Show that the set of functions in $L^2[0,1]$ with a zero integral on $[0,1]$ is a closed vector subspace of $L^2[0,1]$.

Question

Let $H = L^2([0, 1])$ and let $K \subset H$ be defined as $K = \{f \in H \, : \, \int_{[0,1]} f \, \mathrm{d}m = 0\}$. Show that $K$ is a closed vector subspace of $H$. Find the element of $K$ that is closest to $g(x) = x$ (note $g \in H \,\backslash \, K$).

(The integrals are Lebesgue integrals, in case that's not clear.)

This problem was on a problem set for $L^p$ spaces in my undergraduate-level real analysis course. Showing that $K$ is a vector subspace is easy; it is evident that the zero function is an element of $K$ and properties of Lebesgue integration give us that for functions $f,g \in K$, we have that $f+g \in K$, and also for a scalar $c \in \mathbb{R}$, we have $cf \in K$. This shows that $K$ is a vector subspace of $H$, but as my grader noted, that is insufficient to show that this is a closed vector subspace of $H$. Unless I'm overlooking something relatively obvious, I'm not sure what I'm missing there.

So onto the second part of the question: finding the element of $K$ that is closest to $g(x) = x$. Now, the projection of $g(x) = x$ onto $K$ will satisfy this condition, and to find that, we need to find $f$ such that $\langle g-f,f \rangle = 0$, where the angle brackets denote the usual inner product on the Hilbert space $L^2$, which is $\langle h,j \rangle = \int h \bar{j} \; \mathrm{d}m$, but since we're working in the reals, the complex conjugate is irrelevant. So since we are given $g$, we can expand $\langle g-f,f \rangle$: $$\langle g-f,f \rangle = \int (g-f) \bar{f} \mathrm{d}m = \int (g-f)f \, \mathrm{d}m = \int (x-f)f \, \mathrm{d}m = 0$$

So $f(x) \equiv 0$ or $f(x) = x$, but in the latter case, $f(x) = g(x) \not\in K$, so then $f(x) \equiv 0$. The grader says, however, that it is not true that $(x-f)f = 0$, and I guess I can see why (plenty of non-zero functions have zero integral on $[0,1]$, and this isn't even considering functions that are merely equal to zero a.e., so I feel pretty silly for making that mistake), but does that change my answer? After all, I only lost one point on this section and one point on the first section. What am I missing in each part of this question?

Answer 1

The function $u(x):=1$ $(0\leq x\leq1)$ is in $H$, and the map $$\phi:\quad H\to{\mathbb R}, \qquad f\mapsto \langle u,f\rangle$$ is continuous. Therefore $K={\rm ker\,}(\phi)$ is a closed subspace of $H$.
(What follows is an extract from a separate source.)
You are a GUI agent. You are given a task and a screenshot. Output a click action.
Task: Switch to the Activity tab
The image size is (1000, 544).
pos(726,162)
It is now "geometrically obvious" how we obtain the element $g\in K$ nearest to the function ${\rm id}: \>x\mapsto x$: Subtract from ${\rm id}$ a suitable multiple $\lambda u$, such that $g:={\rm id}-\lambda u\in K$. I'd say that $$g(x):=x-{1\over2}\qquad(0\leq x\leq1)$$ does the trick.

Answer 2

Still, it may be not the shortest way but it should work.
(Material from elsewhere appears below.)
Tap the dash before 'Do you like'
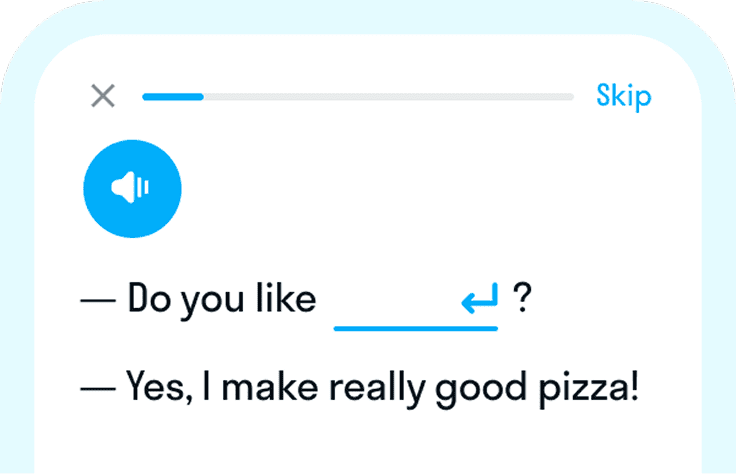Screen dimensions: 736x474 pyautogui.click(x=98, y=300)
First, let's prove the following

Let $T: X \rightarrow \mathbb{C}$ be a linear functional from Banach space $X$ to $\mathbb{C}$. Then, $ker(T)$ is closed iff $T$ is bounded.

1) Assume that $T$ is bounded, since it's linear then it's continuous. $T^{-1}(0)=ker(T)$ $-$ a preimage of a closed set is closed under the continuous map.

2) If $ker(T)$ is closed, then it's possible to equip $X / ker(T)$ with a norm, defined in the following way: $|| [x] || = inf \{||x|| \in [x] \}$.

A map $p: X \rightarrow X /(ker(T))$ is continuous. Moreover, $X / (\ker(T)) \cong im(T) \subset \mathbb{C}$ (but only as vector space, we need to establish, whether the isomorphism is continuous). Indeed, it is, since $im(T)\subset \mathbb{C}$ is finite dimensional, then $X / (ker(T))$ is finite-dimensional too. But any linear map between finite-dimensional spaces is continuous.

So, let $\varphi: X / (ker(T)) \rightarrow \mathbb{C}$, $p: X \rightarrow X /(ker(T))$, then $\psi = \varphi \circ p$ is continuous.

So, in your case the functional is $T: L^{2}[0, 1] \rightarrow L^{2}[0, 1]$, $T(f) = \int_{0}^{1}{f dm}$. From the propetries of Lebesgue integral, $T$ is linear. Moreover, $L^{2}[0, 1]$ is Banach (actually it's a Hilbert space). $H$ is a kernel of $T$, the last thing to check is that $T$ is bounded. Indeed, by Cauchy-Schwartz inequality $$(\int_{0}^{1}{f dm})^{2} \leq \int_{0}^{1}{f^{2} dm}$$ since $f \in L^{2}[0, 1]$ then the image of $T$ is bounded. So, $H$ is a closed subspace.